## What you need to do
Copy each line of the listing below verbatim, from start to finish.
◆ ◆ ◆ ◆ ◆
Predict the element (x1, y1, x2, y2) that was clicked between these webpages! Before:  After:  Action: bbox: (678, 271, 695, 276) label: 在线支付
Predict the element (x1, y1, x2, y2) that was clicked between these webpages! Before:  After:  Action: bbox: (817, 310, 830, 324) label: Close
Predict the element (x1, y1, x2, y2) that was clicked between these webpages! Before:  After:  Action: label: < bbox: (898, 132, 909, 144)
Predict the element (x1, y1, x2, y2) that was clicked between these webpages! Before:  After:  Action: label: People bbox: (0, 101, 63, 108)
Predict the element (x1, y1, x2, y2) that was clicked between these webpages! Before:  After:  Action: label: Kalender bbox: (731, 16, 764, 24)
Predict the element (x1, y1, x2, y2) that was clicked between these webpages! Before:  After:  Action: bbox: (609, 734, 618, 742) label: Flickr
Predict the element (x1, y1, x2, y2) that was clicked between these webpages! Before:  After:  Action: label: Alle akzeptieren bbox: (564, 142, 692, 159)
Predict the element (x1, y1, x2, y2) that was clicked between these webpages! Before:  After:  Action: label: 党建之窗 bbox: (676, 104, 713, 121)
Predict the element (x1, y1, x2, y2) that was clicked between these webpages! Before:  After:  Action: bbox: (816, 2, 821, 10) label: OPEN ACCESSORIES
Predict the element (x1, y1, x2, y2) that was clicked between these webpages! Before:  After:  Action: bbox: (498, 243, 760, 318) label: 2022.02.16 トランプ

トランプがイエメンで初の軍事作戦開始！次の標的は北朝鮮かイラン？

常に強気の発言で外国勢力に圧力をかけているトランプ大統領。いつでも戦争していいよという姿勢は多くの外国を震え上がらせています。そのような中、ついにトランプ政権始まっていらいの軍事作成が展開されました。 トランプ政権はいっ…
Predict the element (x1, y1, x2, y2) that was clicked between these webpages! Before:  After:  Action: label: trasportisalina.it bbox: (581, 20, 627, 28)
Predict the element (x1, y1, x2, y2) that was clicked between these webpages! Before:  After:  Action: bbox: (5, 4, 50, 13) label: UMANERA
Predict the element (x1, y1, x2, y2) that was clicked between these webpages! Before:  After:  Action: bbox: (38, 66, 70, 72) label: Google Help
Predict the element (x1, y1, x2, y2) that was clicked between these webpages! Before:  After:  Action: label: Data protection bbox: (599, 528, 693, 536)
◆ ◆ ◆ ◆ ◆
## Task solution
Predict the element (x1, y1, x2, y2) that was clicked between these webpages! Before:  After:  Action: bbox: (678, 271, 695, 276) label: 在线支付
Predict the element (x1, y1, x2, y2) that was clicked between these webpages! Before:  After:  Action: bbox: (817, 310, 830, 324) label: Close
Predict the element (x1, y1, x2, y2) that was clicked between these webpages! Before:  After:  Action: label: < bbox: (898, 132, 909, 144)
Predict the element (x1, y1, x2, y2) that was clicked between these webpages! Before:  After:  Action: label: People bbox: (0, 101, 63, 108)
Predict the element (x1, y1, x2, y2) that was clicked between these webpages! Before:  After:  Action: label: Kalender bbox: (731, 16, 764, 24)
Predict the element (x1, y1, x2, y2) that was clicked between these webpages! Before:  After:  Action: bbox: (609, 734, 618, 742) label: Flickr
Predict the element (x1, y1, x2, y2) that was clicked between these webpages! Before:  After:  Action: label: Alle akzeptieren bbox: (564, 142, 692, 159)
Predict the element (x1, y1, x2, y2) that was clicked between these webpages! Before:  After:  Action: label: 党建之窗 bbox: (676, 104, 713, 121)
Predict the element (x1, y1, x2, y2) that was clicked between these webpages! Before:  After:  Action: bbox: (816, 2, 821, 10) label: OPEN ACCESSORIES
Predict the element (x1, y1, x2, y2) that was clicked between these webpages! Before:  After:  Action: bbox: (498, 243, 760, 318) label: 2022.02.16 トランプ

トランプがイエメンで初の軍事作戦開始！次の標的は北朝鮮かイラン？

常に強気の発言で外国勢力に圧力をかけているトランプ大統領。いつでも戦争していいよという姿勢は多くの外国を震え上がらせています。そのような中、ついにトランプ政権始まっていらいの軍事作成が展開されました。 トランプ政権はいっ…
Predict the element (x1, y1, x2, y2) that was clicked between these webpages! Before:  After:  Action: label: trasportisalina.it bbox: (581, 20, 627, 28)
Predict the element (x1, y1, x2, y2) that was clicked between these webpages! Before:  After:  Action: bbox: (5, 4, 50, 13) label: UMANERA
Predict the element (x1, y1, x2, y2) that was clicked between these webpages! Before:  After:  Action: bbox: (38, 66, 70, 72) label: Google Help
Predict the element (x1, y1, x2, y2) that was clicked between these webpages! Before:  After:  Action: label: Data protection bbox: (599, 528, 693, 536)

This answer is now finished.